Output exactly the lines below, starting with the line that has "Select the answer" and going on through the line that has "Task: Click the pink A社 tag in 更新元", both included, and no other lines.

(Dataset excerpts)
-=-=-=-=-

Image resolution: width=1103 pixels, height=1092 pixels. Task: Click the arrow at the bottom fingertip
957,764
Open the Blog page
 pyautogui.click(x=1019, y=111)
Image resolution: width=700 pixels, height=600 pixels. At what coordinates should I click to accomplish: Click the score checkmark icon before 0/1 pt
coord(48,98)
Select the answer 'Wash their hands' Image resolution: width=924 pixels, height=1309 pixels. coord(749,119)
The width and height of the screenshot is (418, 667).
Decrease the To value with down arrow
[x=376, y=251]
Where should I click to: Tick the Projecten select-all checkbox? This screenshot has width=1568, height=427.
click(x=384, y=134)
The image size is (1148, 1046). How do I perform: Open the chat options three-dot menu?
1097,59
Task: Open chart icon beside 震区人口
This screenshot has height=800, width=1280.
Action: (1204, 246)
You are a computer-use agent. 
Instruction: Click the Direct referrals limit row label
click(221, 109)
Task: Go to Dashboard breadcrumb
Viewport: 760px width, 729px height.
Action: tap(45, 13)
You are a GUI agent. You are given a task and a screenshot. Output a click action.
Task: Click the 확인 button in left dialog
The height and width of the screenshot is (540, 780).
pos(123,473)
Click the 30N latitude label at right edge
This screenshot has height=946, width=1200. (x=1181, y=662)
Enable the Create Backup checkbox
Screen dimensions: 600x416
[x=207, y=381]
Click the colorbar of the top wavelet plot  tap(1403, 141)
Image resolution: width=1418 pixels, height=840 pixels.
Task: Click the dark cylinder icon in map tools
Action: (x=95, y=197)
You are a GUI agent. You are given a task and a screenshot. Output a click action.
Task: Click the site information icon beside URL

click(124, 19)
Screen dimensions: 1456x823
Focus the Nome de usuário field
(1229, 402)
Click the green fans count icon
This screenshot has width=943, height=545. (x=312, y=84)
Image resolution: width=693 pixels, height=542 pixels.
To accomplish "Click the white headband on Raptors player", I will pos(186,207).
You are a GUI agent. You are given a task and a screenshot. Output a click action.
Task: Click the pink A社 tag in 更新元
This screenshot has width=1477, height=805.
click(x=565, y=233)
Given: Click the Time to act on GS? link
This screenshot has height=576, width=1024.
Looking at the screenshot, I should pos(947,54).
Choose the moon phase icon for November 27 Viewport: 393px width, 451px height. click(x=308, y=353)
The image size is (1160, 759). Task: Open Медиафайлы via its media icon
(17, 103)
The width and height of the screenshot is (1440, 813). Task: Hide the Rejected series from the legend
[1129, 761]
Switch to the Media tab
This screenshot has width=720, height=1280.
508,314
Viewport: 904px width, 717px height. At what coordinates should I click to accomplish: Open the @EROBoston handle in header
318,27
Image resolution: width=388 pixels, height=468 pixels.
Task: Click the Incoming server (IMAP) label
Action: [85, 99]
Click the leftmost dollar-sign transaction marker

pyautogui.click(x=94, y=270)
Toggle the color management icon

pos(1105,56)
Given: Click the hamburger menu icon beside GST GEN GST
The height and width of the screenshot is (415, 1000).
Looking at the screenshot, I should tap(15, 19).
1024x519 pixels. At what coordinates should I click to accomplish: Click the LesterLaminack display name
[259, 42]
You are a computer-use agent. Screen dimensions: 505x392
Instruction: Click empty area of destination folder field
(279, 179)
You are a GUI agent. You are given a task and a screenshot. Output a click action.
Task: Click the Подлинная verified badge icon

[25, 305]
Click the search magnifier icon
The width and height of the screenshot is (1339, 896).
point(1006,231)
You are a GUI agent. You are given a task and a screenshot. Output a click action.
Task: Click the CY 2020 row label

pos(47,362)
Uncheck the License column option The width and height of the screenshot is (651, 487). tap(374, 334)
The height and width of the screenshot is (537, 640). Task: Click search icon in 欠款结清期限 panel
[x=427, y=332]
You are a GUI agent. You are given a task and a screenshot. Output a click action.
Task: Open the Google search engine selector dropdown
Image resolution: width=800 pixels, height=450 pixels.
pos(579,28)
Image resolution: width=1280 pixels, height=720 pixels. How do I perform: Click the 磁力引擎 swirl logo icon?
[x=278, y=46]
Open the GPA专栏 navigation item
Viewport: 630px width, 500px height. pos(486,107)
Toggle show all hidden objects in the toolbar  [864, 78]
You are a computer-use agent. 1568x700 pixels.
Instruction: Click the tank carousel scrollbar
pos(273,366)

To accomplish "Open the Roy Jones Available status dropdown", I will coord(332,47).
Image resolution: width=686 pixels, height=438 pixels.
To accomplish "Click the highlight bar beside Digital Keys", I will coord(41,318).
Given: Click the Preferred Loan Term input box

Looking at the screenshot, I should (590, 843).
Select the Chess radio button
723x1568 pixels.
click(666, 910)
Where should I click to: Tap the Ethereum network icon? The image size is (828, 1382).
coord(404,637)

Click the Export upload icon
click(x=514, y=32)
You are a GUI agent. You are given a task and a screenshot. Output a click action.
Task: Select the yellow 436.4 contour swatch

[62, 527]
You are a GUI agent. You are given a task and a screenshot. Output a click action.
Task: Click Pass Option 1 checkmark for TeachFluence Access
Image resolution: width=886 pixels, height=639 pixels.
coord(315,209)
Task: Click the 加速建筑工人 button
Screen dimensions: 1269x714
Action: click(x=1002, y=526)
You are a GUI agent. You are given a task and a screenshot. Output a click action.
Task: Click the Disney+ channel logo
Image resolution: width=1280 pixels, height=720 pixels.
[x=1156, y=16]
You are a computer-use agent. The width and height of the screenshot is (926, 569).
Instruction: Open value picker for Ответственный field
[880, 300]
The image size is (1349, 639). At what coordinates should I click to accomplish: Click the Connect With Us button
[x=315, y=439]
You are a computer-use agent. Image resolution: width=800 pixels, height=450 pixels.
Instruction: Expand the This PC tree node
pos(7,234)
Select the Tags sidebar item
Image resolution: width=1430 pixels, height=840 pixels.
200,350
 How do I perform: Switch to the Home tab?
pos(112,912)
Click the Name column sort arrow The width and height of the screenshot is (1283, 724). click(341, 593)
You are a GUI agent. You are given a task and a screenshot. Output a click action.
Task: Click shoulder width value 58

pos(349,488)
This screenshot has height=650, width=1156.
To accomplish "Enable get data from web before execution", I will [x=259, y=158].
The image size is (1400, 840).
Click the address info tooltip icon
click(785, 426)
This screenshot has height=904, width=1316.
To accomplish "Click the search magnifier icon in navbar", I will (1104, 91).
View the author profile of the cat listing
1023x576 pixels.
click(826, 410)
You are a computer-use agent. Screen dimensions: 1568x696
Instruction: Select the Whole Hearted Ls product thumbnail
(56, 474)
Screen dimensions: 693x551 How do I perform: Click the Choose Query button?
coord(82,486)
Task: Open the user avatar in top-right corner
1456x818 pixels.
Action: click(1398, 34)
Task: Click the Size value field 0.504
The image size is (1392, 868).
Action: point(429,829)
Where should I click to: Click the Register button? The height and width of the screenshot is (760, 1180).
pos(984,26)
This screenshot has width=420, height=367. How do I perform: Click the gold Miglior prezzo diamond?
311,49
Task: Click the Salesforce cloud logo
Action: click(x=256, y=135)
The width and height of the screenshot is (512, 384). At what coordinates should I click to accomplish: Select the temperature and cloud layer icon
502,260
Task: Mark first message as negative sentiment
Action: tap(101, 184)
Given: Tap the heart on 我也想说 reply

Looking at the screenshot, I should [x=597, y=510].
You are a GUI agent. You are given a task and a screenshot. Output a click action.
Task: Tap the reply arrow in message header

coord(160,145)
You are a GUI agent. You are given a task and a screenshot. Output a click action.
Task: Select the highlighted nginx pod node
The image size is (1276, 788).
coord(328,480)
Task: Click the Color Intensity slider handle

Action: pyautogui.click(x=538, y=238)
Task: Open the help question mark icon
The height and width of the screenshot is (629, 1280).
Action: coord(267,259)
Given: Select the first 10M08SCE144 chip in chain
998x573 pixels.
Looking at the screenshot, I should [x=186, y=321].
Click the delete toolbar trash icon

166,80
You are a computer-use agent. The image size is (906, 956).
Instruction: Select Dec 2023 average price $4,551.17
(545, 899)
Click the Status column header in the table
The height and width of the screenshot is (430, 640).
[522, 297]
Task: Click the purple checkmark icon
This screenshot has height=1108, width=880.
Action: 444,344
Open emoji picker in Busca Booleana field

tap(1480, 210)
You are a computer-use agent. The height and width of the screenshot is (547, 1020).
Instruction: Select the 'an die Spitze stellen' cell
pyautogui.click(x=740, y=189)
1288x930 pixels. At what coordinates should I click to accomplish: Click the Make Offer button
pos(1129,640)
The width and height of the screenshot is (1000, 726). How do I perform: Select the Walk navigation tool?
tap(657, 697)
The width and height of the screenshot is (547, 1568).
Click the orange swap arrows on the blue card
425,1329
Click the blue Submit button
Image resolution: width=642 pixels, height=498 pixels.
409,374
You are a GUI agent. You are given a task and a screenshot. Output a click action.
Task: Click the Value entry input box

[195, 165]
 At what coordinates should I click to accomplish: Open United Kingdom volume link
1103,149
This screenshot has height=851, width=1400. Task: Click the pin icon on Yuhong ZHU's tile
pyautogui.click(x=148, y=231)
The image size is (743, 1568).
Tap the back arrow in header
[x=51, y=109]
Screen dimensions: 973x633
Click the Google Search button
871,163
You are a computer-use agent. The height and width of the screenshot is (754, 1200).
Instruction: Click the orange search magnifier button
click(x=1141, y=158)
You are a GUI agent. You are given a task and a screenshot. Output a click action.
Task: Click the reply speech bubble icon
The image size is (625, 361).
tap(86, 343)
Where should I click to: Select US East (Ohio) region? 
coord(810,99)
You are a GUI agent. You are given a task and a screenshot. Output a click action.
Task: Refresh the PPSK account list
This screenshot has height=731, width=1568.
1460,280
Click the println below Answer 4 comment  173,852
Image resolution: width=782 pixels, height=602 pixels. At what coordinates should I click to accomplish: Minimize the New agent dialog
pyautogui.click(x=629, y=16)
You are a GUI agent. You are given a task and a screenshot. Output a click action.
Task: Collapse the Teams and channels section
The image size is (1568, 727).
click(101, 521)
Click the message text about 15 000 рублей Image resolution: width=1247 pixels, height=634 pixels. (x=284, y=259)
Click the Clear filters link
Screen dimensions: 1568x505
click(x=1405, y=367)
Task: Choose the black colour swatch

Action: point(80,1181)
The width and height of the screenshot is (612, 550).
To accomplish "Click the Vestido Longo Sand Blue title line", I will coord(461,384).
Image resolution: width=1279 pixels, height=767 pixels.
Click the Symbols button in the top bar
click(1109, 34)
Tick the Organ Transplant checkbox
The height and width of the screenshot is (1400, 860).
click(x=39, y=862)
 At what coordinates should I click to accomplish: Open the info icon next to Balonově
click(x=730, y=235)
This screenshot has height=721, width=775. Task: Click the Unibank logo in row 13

-=-=-=-=-

*PROBLEM SOLUTION:*
Select the answer 'Wash their hands' Image resolution: width=924 pixels, height=1309 pixels. coord(749,119)
The width and height of the screenshot is (418, 667).
Decrease the To value with down arrow
[x=376, y=251]
Where should I click to: Tick the Projecten select-all checkbox? This screenshot has width=1568, height=427.
click(x=384, y=134)
The image size is (1148, 1046). How do I perform: Open the chat options three-dot menu?
1097,59
Task: Open chart icon beside 震区人口
This screenshot has height=800, width=1280.
Action: (1204, 246)
You are a computer-use agent. 
Instruction: Click the Direct referrals limit row label
click(221, 109)
Task: Go to Dashboard breadcrumb
Viewport: 760px width, 729px height.
Action: tap(45, 13)
You are a GUI agent. You are given a task and a screenshot. Output a click action.
Task: Click the 확인 button in left dialog
The height and width of the screenshot is (540, 780).
pos(123,473)
Click the 30N latitude label at right edge
This screenshot has height=946, width=1200. (x=1181, y=662)
Enable the Create Backup checkbox
Screen dimensions: 600x416
[x=207, y=381]
Click the colorbar of the top wavelet plot  tap(1403, 141)
Image resolution: width=1418 pixels, height=840 pixels.
Task: Click the dark cylinder icon in map tools
Action: (x=95, y=197)
You are a GUI agent. You are given a task and a screenshot. Output a click action.
Task: Click the site information icon beside URL

click(124, 19)
Screen dimensions: 1456x823
Focus the Nome de usuário field
(1229, 402)
Click the green fans count icon
This screenshot has width=943, height=545. (x=312, y=84)
Image resolution: width=693 pixels, height=542 pixels.
To accomplish "Click the white headband on Raptors player", I will pos(186,207).
You are a GUI agent. You are given a task and a screenshot. Output a click action.
Task: Click the pink A社 tag in 更新元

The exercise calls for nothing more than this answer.